The treatments for breast cancer vary according the stage, type, location and size of the cancer. The non-surgical treatments are hormone therapy, chemotherapy and radiation. Surgeries for breast include the removal of a tumor, mastectomy (breast removal) and the removal of lymphatic tissue.
If a woman has very small blockages in her mammary glands called “lobular carcinoma”, usually nothing is done except to watch her very carefully. Some women who have lobular carcinoma choose to have both of their breasts removed because the chances of getting breast cancer in the other breast are very hight. In the case of ductal carcinoma, women can often have only a lumpectomy – the lump is removed without having to remove the breast. She will then be treated with radiation therapy. Again, some women also choose to have both of their breasts removed as a preventative.
Stages II through IV
Most women will try all treatments before choosing breast removal if there are any other options. A mastectomy is performed when the cancer is too far progressed, or it is spreading to the lymph nodes.

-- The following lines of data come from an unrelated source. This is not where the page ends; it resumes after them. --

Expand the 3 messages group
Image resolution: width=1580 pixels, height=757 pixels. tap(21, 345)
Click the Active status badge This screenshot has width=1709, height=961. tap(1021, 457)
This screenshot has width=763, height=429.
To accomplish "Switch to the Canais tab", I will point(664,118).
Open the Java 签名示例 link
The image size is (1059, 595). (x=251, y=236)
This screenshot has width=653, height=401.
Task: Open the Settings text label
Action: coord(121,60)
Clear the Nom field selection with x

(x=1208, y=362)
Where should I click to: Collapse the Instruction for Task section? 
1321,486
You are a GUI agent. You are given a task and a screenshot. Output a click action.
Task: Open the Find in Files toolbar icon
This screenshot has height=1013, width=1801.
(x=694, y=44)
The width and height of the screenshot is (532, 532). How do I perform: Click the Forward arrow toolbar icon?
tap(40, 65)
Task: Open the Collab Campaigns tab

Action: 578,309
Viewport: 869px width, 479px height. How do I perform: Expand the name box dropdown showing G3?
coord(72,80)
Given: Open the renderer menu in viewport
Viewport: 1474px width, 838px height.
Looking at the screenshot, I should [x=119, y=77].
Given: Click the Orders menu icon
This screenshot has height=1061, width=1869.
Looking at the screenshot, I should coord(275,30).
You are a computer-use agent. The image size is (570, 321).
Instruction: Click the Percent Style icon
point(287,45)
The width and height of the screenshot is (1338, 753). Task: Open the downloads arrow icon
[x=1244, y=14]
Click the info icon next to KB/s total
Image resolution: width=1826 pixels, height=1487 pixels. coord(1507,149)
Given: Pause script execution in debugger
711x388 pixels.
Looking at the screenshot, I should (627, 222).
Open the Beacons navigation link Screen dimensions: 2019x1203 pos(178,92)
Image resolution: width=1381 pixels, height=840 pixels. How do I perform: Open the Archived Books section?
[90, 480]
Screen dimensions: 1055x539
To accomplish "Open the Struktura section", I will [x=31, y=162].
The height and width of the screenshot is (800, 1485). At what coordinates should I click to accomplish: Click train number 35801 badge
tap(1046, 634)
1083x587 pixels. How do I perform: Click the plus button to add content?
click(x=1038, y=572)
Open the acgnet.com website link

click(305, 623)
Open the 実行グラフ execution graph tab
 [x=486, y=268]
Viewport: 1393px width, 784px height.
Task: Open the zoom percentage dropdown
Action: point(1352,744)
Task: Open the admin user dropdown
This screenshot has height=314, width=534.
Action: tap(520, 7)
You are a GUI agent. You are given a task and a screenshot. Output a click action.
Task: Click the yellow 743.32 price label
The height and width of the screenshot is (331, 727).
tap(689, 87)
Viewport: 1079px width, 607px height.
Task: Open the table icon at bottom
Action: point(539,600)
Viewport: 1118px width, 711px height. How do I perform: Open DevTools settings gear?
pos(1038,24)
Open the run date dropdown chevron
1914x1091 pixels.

A woman can and often does choose to try chemotherapy for a while before surgery. If the tumor shrinks, she may only have to have the lump removed rather than have a mastectomy.
After a lumpectomy or a mastectomy, radiation therapy is most often undergone to kill any remaining cancer and increase a woman’s chance of survival.
Once the cancer has spread to the lymph nodes, there is no choice but to remove them from the axillary area. A mastectomy is also performed in this case.
Breast Cancer Stage 4
In the case of stage IV breast cancer, the disease is considered inoperable. Treatments include radiation, chemotherapy and hormone therapy. These do not save her life but often help her to live for a while longer. Women may choose to have no therapy in this stage and opt instead for supportive care. This is meant to help control pain and support a better quality of life while she is dying.
Reoccurrences of cancer do happen sometimes. If a woman is prepared and catches on very quickly, there is still a chance she will survive. If the cancer was “hiding” in the lymph nodes or elsewhere in the body, it is probably in its last stages. Supportive care is usually the best way to treat this stage of cancer.
While women are the majority when it comes to having breast cancer, a small percentage of men have been known to get it as well. The treatment is much the same for them.